松久さんのお話は、ところどころに出力の手引webの小さな墨文字にあるようなツッコミや小ネタが挟まれ、詳しく楽しいセッションでした。

Session 3:Illustratorで作るグラフィックデザイン
スピーカー:髙橋 としゆき 氏Graphic Arts Unit


昨年話題となった、Adobe主催のイベント「24時間Illustrator〜愛(Ai)はクリエイティブを救う」において、Illustratorのテクニックを競う「Ai-1グランプリ」で、見事優勝を果たした髙橋さん。まずは自己紹介。フリーのグラフィックデザイナーで、書籍執筆、動画配信やフリーフォント、スクリプトの配布などの幅広い活動をされているとのことでした。そして今回のSessionでは、多機能で幅広い用途に使用できるIllustratorのなかでも、本来の役割である「グラフィック要素」の制作に焦点を当てた内容になるとの説明がありました。内容は「アーチ状のタイトル文字を作る」「パターンを利用する」「部分的に欠けたパーツをつくる」「図形にちょっとした加工をプラスする」「テキスト状態を維持して装飾する」「イラストにアナログ効果を加える」といったメニューが始めに予告され、それぞれの項目について、デモンストレーションを交えながら丁寧に説明されました。同じオブジェクトを作る場合でも、いくつものやり方があり、それぞれのメリット・デメリットを紹介。用途に応じた使い分けのコツなども解説されました。

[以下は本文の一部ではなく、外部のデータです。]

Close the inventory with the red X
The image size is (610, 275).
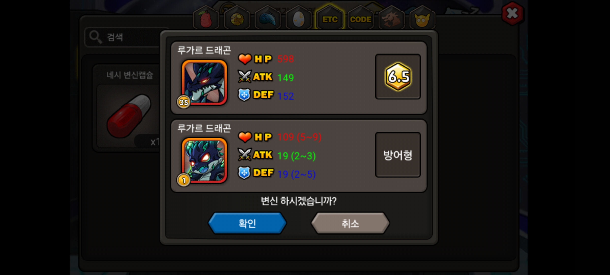(x=512, y=13)
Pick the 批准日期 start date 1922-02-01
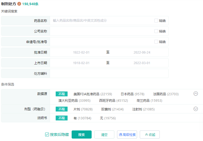 pos(81,52)
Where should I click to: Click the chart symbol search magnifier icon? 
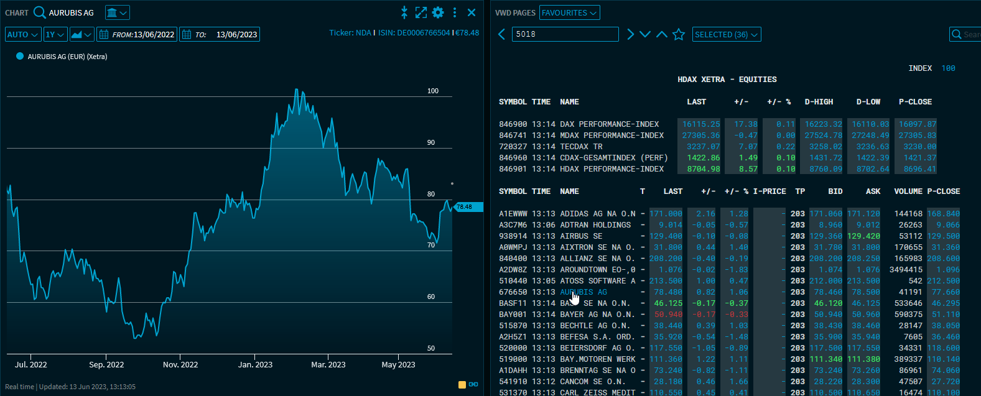click(40, 12)
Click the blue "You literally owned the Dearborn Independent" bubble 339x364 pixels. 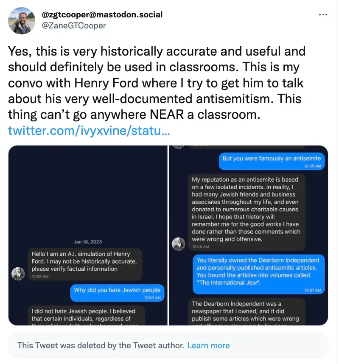pos(258,274)
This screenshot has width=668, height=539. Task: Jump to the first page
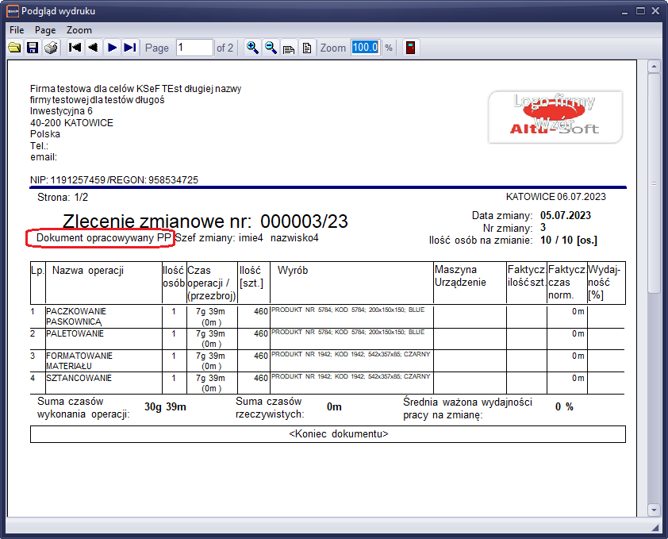(75, 48)
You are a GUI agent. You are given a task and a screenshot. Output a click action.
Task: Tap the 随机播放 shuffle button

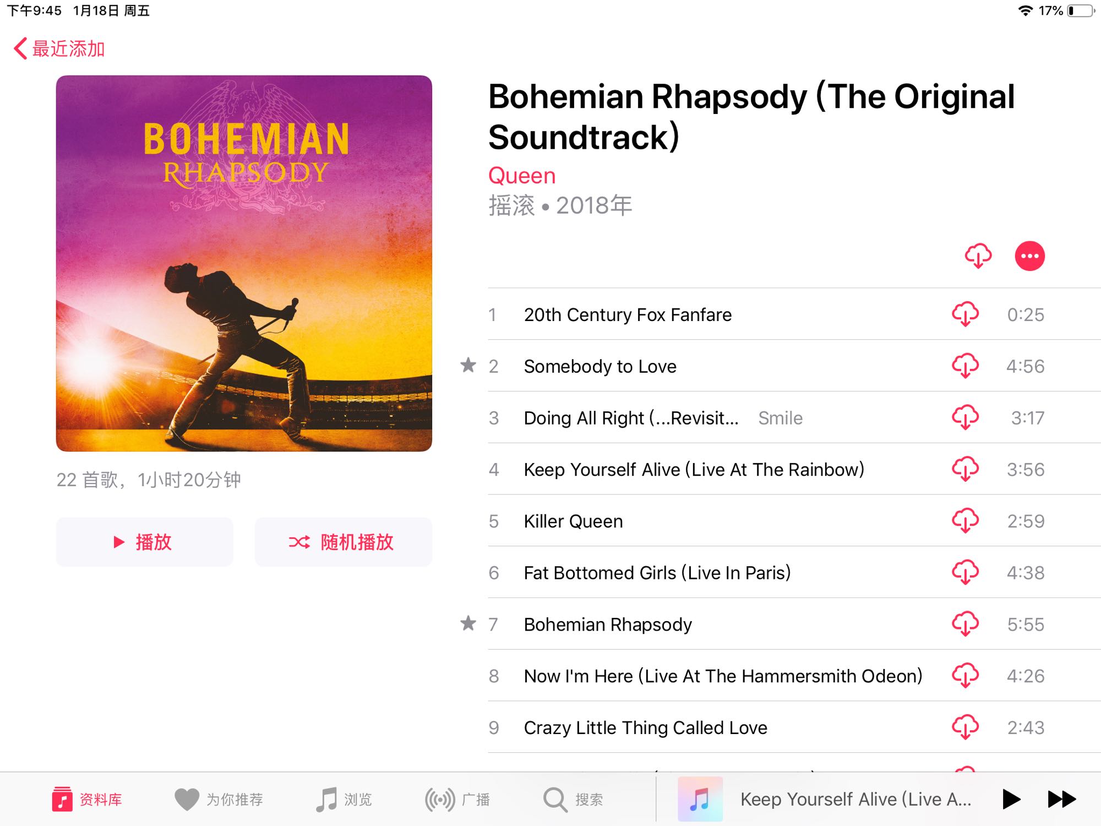tap(343, 542)
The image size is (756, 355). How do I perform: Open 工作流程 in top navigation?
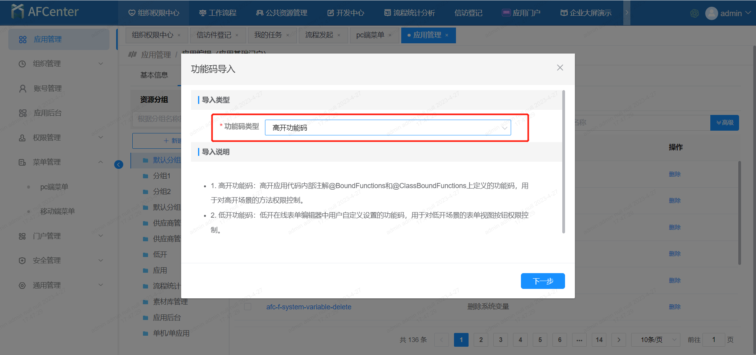[218, 13]
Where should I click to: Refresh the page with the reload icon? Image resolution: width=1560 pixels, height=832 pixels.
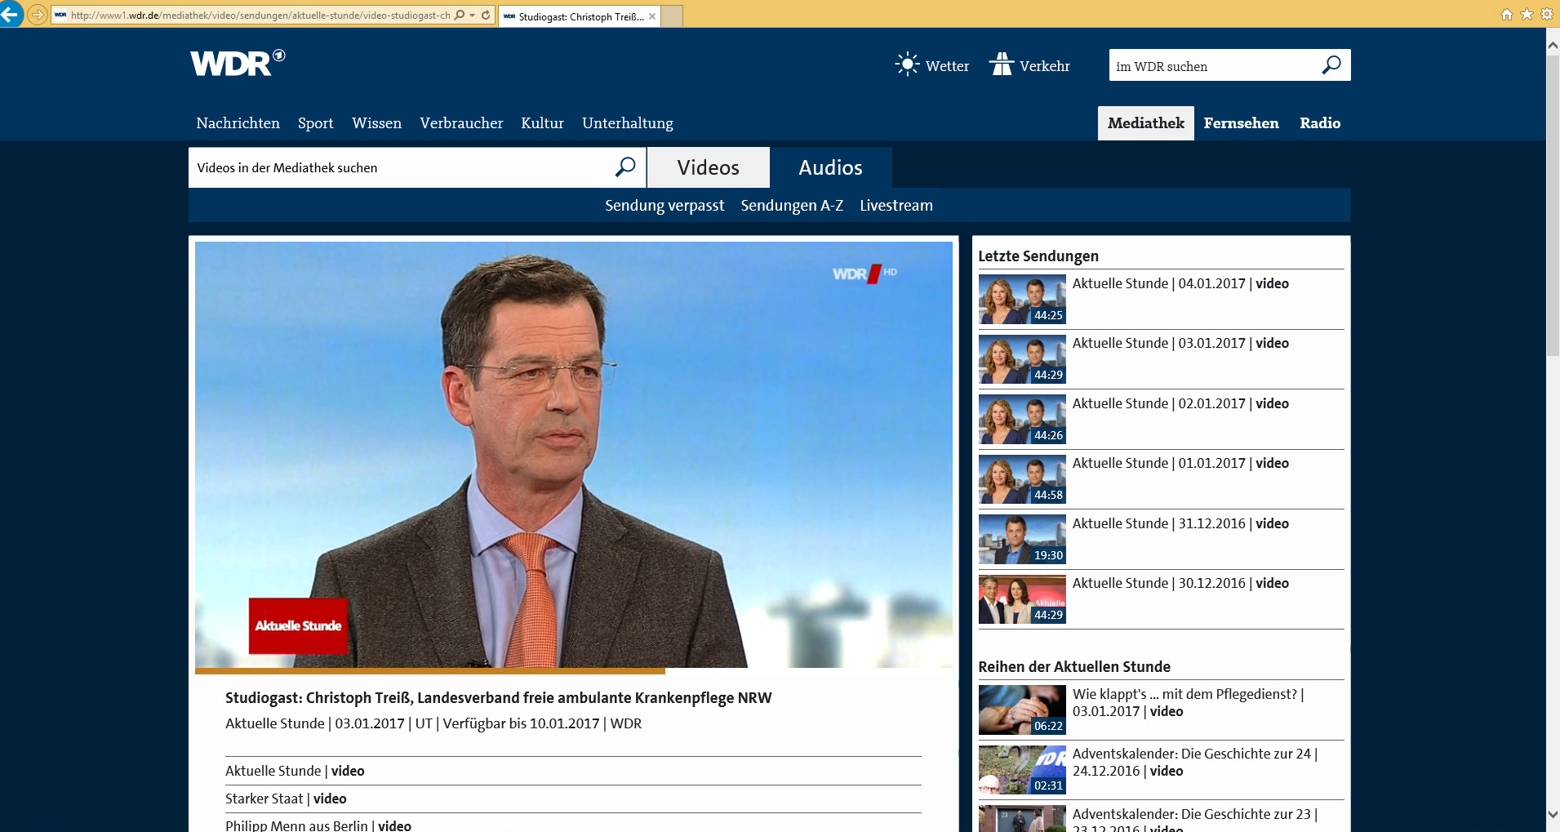click(486, 15)
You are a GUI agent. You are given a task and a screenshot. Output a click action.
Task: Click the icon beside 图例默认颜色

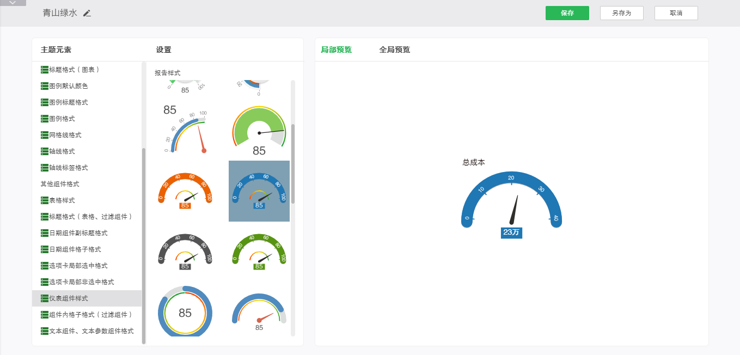tap(45, 86)
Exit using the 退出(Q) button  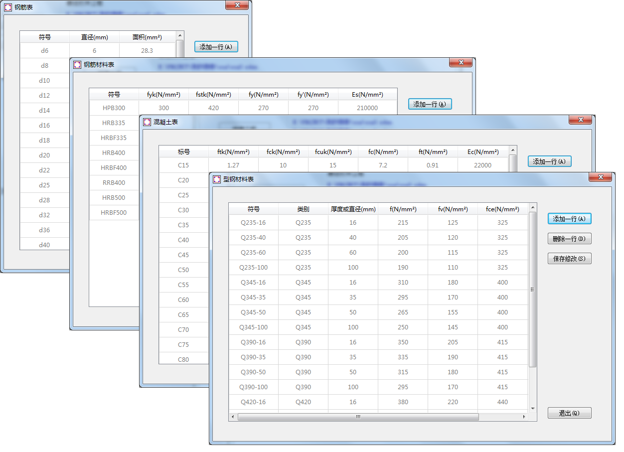(569, 413)
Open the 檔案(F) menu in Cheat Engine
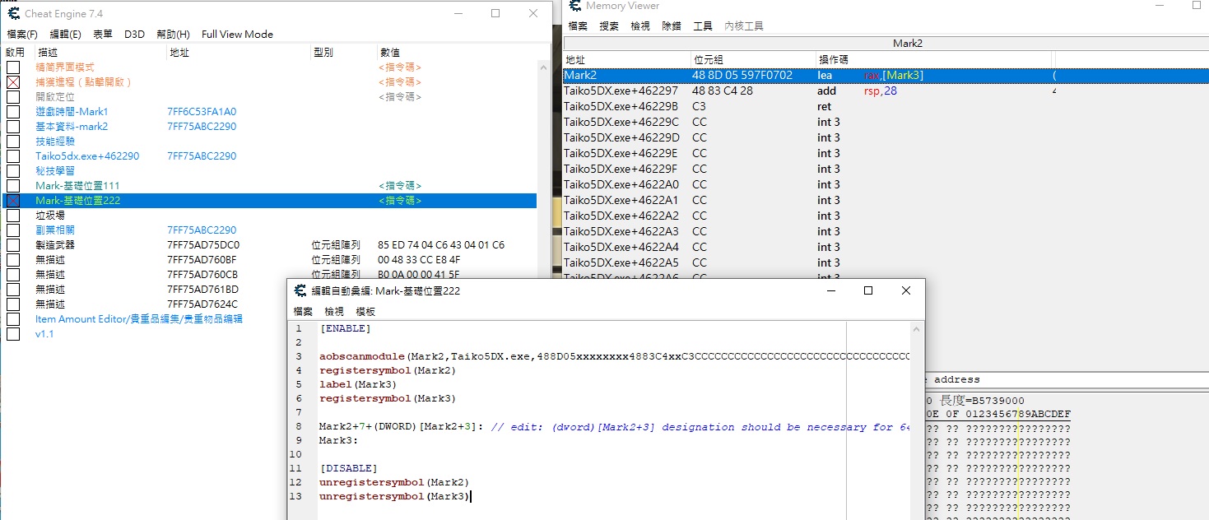 [22, 35]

紹介されたテクニックは、実践的でデザイナー・DTPオペレータに拘わらず、すぐに役立つものばかりでした。基本的に、後から編集がしやすい非破壊での加工方法が多く、修正指示が多い現場に即したテクニックが多いのも印象的でした。そして何より、このセミナーのために新たに制作したという、広告サンプルがとてもセンスよく作られていたので、今回のテクニックを使って真似してみたい気持ちになった方も多かったのではないでしょうか。それぞれのテクニックを駆使しながらも、最終的な入稿データはトラブルの起きにくいデータにするための方法(「透明部分の分割・統合」のコツなど)も紹介されました。
最後のまとめとして、「クリエイティブ(アイデア出しなど)の作業に時間を割くために、データ制作は効率的な方法を」「それぞれの機能を組み合わせながらも、さらにひと工夫しよう」そして「入稿トラブルに注意しよう」とまとめられ、Sessionは終了しました。